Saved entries
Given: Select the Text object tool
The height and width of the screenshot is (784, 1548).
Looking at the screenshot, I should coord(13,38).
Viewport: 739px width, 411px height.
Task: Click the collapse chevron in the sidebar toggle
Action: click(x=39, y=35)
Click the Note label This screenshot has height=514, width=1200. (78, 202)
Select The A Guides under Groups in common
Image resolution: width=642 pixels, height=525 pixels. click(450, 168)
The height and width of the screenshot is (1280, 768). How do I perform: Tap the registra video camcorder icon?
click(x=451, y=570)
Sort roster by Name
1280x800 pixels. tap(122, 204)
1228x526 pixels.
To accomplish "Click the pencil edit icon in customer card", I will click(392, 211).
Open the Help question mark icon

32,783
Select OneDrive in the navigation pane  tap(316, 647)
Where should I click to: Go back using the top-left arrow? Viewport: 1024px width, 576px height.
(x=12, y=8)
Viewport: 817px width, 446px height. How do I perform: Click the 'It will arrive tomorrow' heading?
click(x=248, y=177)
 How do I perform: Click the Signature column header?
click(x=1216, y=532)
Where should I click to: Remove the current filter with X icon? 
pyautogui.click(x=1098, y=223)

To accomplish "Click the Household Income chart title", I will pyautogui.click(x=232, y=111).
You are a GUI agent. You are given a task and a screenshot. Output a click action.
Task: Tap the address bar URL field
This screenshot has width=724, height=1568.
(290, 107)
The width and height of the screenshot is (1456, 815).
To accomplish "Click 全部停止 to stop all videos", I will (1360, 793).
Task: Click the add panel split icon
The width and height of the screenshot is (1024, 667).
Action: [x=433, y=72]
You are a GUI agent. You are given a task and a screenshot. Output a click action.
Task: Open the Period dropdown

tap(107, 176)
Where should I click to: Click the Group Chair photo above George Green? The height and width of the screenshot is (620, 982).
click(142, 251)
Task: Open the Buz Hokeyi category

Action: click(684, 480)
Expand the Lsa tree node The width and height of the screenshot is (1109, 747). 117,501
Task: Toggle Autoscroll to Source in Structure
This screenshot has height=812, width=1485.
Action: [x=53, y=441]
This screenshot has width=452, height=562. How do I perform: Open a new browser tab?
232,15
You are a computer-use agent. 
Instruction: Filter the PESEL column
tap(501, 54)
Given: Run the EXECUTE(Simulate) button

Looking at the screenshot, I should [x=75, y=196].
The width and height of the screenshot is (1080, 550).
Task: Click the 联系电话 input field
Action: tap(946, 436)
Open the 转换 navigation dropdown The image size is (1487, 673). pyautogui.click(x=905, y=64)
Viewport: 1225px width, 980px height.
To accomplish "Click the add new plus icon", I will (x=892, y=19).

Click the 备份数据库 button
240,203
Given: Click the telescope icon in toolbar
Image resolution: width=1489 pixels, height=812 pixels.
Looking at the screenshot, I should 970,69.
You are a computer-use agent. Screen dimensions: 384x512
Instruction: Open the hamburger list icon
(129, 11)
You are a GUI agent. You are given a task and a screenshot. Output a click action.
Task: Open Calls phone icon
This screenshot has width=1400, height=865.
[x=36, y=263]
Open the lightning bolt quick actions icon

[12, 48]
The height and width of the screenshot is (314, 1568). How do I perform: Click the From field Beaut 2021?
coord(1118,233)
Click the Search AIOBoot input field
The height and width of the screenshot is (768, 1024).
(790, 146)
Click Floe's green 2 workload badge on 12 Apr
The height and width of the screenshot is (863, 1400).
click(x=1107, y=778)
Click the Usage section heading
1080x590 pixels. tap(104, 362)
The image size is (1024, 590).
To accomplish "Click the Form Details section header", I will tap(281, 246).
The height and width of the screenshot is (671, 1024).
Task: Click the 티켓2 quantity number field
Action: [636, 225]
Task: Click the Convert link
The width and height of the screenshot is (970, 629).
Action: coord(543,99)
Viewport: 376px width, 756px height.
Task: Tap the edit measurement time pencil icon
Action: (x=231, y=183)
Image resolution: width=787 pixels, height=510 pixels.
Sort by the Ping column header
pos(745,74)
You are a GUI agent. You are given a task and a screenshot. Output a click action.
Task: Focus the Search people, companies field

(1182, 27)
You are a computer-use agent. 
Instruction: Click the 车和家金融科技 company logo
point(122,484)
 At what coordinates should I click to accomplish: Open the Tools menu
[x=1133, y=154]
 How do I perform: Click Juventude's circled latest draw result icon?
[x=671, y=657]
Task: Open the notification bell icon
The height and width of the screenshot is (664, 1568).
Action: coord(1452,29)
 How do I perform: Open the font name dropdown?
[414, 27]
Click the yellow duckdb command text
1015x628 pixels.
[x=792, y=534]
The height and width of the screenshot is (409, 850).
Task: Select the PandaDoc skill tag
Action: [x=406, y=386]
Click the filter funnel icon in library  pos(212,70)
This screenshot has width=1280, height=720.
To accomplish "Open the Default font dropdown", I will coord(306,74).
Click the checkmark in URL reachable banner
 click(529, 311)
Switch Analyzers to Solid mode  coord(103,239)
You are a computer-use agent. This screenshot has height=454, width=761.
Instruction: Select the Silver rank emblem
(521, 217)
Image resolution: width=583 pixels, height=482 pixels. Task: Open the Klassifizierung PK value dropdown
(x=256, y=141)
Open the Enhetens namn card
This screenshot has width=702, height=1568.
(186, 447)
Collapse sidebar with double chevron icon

**Your instructions:**
Every line of the data is to be printed again exactly.

**Exercise answer:**
Given: Select the Text object tool
The height and width of the screenshot is (784, 1548).
Looking at the screenshot, I should coord(13,38).
Viewport: 739px width, 411px height.
Task: Click the collapse chevron in the sidebar toggle
Action: click(x=39, y=35)
Click the Note label This screenshot has height=514, width=1200. (78, 202)
Select The A Guides under Groups in common
Image resolution: width=642 pixels, height=525 pixels. click(450, 168)
The height and width of the screenshot is (1280, 768). How do I perform: Tap the registra video camcorder icon?
click(x=451, y=570)
Sort roster by Name
1280x800 pixels. tap(122, 204)
1228x526 pixels.
To accomplish "Click the pencil edit icon in customer card", I will click(392, 211).
Open the Help question mark icon

32,783
Select OneDrive in the navigation pane  tap(316, 647)
Where should I click to: Go back using the top-left arrow? Viewport: 1024px width, 576px height.
(x=12, y=8)
Viewport: 817px width, 446px height. How do I perform: Click the 'It will arrive tomorrow' heading?
click(x=248, y=177)
 How do I perform: Click the Signature column header?
click(x=1216, y=532)
Where should I click to: Remove the current filter with X icon? 
pyautogui.click(x=1098, y=223)

To accomplish "Click the Household Income chart title", I will pyautogui.click(x=232, y=111).
You are a GUI agent. You are given a task and a screenshot. Output a click action.
Task: Tap the address bar URL field
This screenshot has width=724, height=1568.
(290, 107)
The width and height of the screenshot is (1456, 815).
To accomplish "Click 全部停止 to stop all videos", I will (1360, 793).
Task: Click the add panel split icon
The width and height of the screenshot is (1024, 667).
Action: [x=433, y=72]
You are a GUI agent. You are given a task and a screenshot. Output a click action.
Task: Open the Period dropdown

tap(107, 176)
Where should I click to: Click the Group Chair photo above George Green? The height and width of the screenshot is (620, 982).
click(142, 251)
Task: Open the Buz Hokeyi category

Action: click(684, 480)
Expand the Lsa tree node The width and height of the screenshot is (1109, 747). 117,501
Task: Toggle Autoscroll to Source in Structure
This screenshot has height=812, width=1485.
Action: [x=53, y=441]
This screenshot has width=452, height=562. How do I perform: Open a new browser tab?
232,15
You are a computer-use agent. 
Instruction: Filter the PESEL column
tap(501, 54)
Given: Run the EXECUTE(Simulate) button

Looking at the screenshot, I should [x=75, y=196].
The width and height of the screenshot is (1080, 550).
Task: Click the 联系电话 input field
Action: tap(946, 436)
Open the 转换 navigation dropdown The image size is (1487, 673). pyautogui.click(x=905, y=64)
Viewport: 1225px width, 980px height.
To accomplish "Click the add new plus icon", I will (x=892, y=19).

Click the 备份数据库 button
240,203
Given: Click the telescope icon in toolbar
Image resolution: width=1489 pixels, height=812 pixels.
Looking at the screenshot, I should 970,69.
You are a computer-use agent. Screen dimensions: 384x512
Instruction: Open the hamburger list icon
(129, 11)
You are a GUI agent. You are given a task and a screenshot. Output a click action.
Task: Open Calls phone icon
This screenshot has width=1400, height=865.
[x=36, y=263]
Open the lightning bolt quick actions icon

[12, 48]
The height and width of the screenshot is (314, 1568). How do I perform: Click the From field Beaut 2021?
coord(1118,233)
Click the Search AIOBoot input field
The height and width of the screenshot is (768, 1024).
(790, 146)
Click Floe's green 2 workload badge on 12 Apr
The height and width of the screenshot is (863, 1400).
click(x=1107, y=778)
Click the Usage section heading
1080x590 pixels. tap(104, 362)
The image size is (1024, 590).
To accomplish "Click the Form Details section header", I will tap(281, 246).
The height and width of the screenshot is (671, 1024).
Task: Click the 티켓2 quantity number field
Action: [636, 225]
Task: Click the Convert link
The width and height of the screenshot is (970, 629).
Action: coord(543,99)
Viewport: 376px width, 756px height.
Task: Tap the edit measurement time pencil icon
Action: (x=231, y=183)
Image resolution: width=787 pixels, height=510 pixels.
Sort by the Ping column header
pos(745,74)
You are a GUI agent. You are given a task and a screenshot. Output a click action.
Task: Focus the Search people, companies field

(1182, 27)
You are a computer-use agent. 
Instruction: Click the 车和家金融科技 company logo
point(122,484)
 At what coordinates should I click to accomplish: Open the Tools menu
[x=1133, y=154]
 How do I perform: Click Juventude's circled latest draw result icon?
[x=671, y=657]
Task: Open the notification bell icon
The height and width of the screenshot is (664, 1568).
Action: coord(1452,29)
 How do I perform: Open the font name dropdown?
[414, 27]
Click the yellow duckdb command text
1015x628 pixels.
[x=792, y=534]
The height and width of the screenshot is (409, 850).
Task: Select the PandaDoc skill tag
Action: [x=406, y=386]
Click the filter funnel icon in library  pos(212,70)
This screenshot has width=1280, height=720.
To accomplish "Open the Default font dropdown", I will coord(306,74).
Click the checkmark in URL reachable banner
 click(529, 311)
Switch Analyzers to Solid mode  coord(103,239)
You are a computer-use agent. This screenshot has height=454, width=761.
Instruction: Select the Silver rank emblem
(521, 217)
Image resolution: width=583 pixels, height=482 pixels. Task: Open the Klassifizierung PK value dropdown
(x=256, y=141)
Open the Enhetens namn card
This screenshot has width=702, height=1568.
(186, 447)
Collapse sidebar with double chevron icon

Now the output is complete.